A novel use for intranasal vaccines is being researched by the makers of Inforce-3. It is proposed that administering this vaccine to a cow at freshening can help upregulate local immune responses and reduce the incidence of post-partum pneumonia, as well as reduce retained placentas, metritis, and mastitis.
Specialists in immune system research have long been debating the immune system of the transition cow. Many studies have shown that a cow’s immunity is generally suppressed around the time of calving. So how do they survive if they are at their most vulnerable and stressed at calving, and they also have a suppressed immune system? Researchers are now proposing that the immune system might localize to certain at-risk areas during the transition period - which might make it seem like the whole system is suppressed when it is really working overtime in certain locations like the uterus and udder. They have called this the “shifting of the immune system.” Some cows are better able to do this shift, and have little to no issues as fresh cows. Preliminary research is suggesting that giving Inforce-3 intranasally to cows at freshening helps cows do this shift of the immune system more consistently.

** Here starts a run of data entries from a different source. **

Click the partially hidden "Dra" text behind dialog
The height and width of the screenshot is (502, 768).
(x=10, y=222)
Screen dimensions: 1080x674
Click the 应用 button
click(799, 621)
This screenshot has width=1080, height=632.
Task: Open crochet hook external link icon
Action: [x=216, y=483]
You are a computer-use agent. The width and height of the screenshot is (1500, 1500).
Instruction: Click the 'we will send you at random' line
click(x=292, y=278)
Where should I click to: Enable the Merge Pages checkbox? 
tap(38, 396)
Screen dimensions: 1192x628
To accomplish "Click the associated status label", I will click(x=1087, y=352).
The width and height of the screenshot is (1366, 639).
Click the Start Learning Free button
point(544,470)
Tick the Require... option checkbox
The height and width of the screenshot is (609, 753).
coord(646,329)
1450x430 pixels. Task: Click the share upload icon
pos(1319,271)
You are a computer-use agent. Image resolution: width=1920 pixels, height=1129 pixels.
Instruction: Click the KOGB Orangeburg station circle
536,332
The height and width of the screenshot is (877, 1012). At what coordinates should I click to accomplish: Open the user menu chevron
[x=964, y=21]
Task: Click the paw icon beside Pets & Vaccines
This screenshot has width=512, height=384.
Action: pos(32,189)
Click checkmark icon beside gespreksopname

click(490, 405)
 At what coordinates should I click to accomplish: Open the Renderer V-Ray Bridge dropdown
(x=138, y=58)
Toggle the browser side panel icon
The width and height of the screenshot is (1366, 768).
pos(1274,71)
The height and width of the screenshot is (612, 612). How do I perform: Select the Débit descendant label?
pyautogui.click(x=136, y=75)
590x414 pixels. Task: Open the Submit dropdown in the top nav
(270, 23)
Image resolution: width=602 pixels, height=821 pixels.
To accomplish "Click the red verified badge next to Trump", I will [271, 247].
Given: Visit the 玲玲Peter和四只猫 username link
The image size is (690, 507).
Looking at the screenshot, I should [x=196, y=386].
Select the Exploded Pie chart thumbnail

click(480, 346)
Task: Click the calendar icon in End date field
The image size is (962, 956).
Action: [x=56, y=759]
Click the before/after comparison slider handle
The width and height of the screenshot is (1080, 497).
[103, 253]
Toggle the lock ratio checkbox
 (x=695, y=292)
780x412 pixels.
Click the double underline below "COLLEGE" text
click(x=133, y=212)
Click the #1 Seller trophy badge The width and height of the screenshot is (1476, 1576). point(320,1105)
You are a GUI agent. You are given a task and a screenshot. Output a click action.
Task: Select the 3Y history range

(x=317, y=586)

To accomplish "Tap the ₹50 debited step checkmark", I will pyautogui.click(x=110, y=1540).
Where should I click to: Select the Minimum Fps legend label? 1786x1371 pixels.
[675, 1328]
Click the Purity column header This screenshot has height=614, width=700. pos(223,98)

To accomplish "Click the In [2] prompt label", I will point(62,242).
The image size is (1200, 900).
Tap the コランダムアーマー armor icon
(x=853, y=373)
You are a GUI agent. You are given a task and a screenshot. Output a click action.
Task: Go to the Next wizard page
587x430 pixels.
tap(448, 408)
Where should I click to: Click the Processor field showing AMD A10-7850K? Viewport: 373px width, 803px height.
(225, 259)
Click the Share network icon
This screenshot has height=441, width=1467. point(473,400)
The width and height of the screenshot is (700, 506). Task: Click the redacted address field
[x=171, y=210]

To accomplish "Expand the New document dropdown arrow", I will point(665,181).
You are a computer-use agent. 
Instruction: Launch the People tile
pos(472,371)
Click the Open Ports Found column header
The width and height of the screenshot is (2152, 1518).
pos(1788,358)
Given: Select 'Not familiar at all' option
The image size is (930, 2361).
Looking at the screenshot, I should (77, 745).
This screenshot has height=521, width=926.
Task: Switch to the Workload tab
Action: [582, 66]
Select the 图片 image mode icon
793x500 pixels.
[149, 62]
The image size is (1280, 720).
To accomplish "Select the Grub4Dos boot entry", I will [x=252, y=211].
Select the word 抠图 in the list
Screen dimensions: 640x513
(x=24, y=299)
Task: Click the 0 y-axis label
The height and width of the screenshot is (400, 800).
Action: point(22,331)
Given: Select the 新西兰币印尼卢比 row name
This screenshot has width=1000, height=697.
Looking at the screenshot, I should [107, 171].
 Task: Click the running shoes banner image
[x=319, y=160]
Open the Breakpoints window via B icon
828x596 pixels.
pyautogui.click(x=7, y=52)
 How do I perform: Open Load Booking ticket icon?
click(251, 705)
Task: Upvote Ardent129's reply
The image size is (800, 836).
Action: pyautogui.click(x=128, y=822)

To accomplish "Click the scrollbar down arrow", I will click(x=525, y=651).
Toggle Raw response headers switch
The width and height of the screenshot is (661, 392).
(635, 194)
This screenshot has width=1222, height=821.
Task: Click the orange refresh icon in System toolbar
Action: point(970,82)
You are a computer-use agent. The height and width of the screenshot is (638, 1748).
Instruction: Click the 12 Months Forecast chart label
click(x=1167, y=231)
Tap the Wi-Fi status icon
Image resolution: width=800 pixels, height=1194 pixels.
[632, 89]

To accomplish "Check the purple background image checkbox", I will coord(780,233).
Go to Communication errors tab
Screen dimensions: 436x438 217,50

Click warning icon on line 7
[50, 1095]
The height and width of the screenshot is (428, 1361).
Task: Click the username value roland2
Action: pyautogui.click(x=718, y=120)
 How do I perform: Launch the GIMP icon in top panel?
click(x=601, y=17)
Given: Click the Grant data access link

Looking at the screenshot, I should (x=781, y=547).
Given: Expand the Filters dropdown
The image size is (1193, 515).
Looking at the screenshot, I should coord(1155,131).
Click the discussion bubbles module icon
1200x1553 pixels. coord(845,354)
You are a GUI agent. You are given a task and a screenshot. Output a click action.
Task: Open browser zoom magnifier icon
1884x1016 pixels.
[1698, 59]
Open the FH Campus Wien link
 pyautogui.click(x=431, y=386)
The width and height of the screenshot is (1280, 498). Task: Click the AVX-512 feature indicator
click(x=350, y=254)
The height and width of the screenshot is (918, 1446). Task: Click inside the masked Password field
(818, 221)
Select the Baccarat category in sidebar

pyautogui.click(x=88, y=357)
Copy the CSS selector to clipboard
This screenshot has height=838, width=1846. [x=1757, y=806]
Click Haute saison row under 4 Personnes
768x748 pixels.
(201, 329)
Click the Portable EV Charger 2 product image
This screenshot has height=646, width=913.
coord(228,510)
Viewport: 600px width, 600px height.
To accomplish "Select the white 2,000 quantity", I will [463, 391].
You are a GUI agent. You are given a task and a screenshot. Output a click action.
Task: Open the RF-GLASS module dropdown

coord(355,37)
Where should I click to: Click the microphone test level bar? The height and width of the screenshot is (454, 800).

There are cells called dendritic cells that send out “homing signals” to tell the body where to send immune responses and these are the cells responsible for shifting the immune system. In dairy cows, there appears to be 2 places where the immune system can shift to: the reproductive + respiratory systems, or the digestive system. So by giving Inforce-3, which causes a local immune response in the respiratory system, the reproductive system is upregulated simultaneously.
The published science is very preliminary but has been discussed at vet meetings for a couple of years now. The first published study showed an increase in antibodies and other immune cells in cows treated with Inforce at calving when compared to cows treated with Inforce in the dry period. This study was not perfect, but showed a promising trend. Another larger study which has been submitted for review compared 4 large groups of cows: one group treated with nothing, one group with Inforce at freshening, one group with a dose 3 weeks before calving, and another group that got 2 doses (pre-calving and at calving). It showed improvements in retained placentas, mastitis and metritis, reduced culls and mortality, and a significant reduction in antibiotic use. The researcher behind the study put forward a significant return on investment for treating fresh cows with Inforce based on the results of this research, however the study it still under review. At this point, we don’t know which group is best. We do know the dose given at calving seems the most beneficial, but we do not know if a second dose given pre-calving is critical or more beneficial. Stay tuned for updates on this exciting new research.
This Inforce-3 protocol is a good example to demonstrate that treatments that upregulate immune function will likely become more prominent in the near future as antibiotic use is encouraged to be reduced. The preliminary data on using Inforce-3 in this way is not quite strong enough to dictate a total overhaul in your fresh cow protocols, but it has shown enough of a positive trend to motivate larger, more thorough studies on the use of Inforce-3 in fresh cows. Further research will reveal whether treating cows at calving with Inforce-3 is a worthwhile investment in fresh cow management.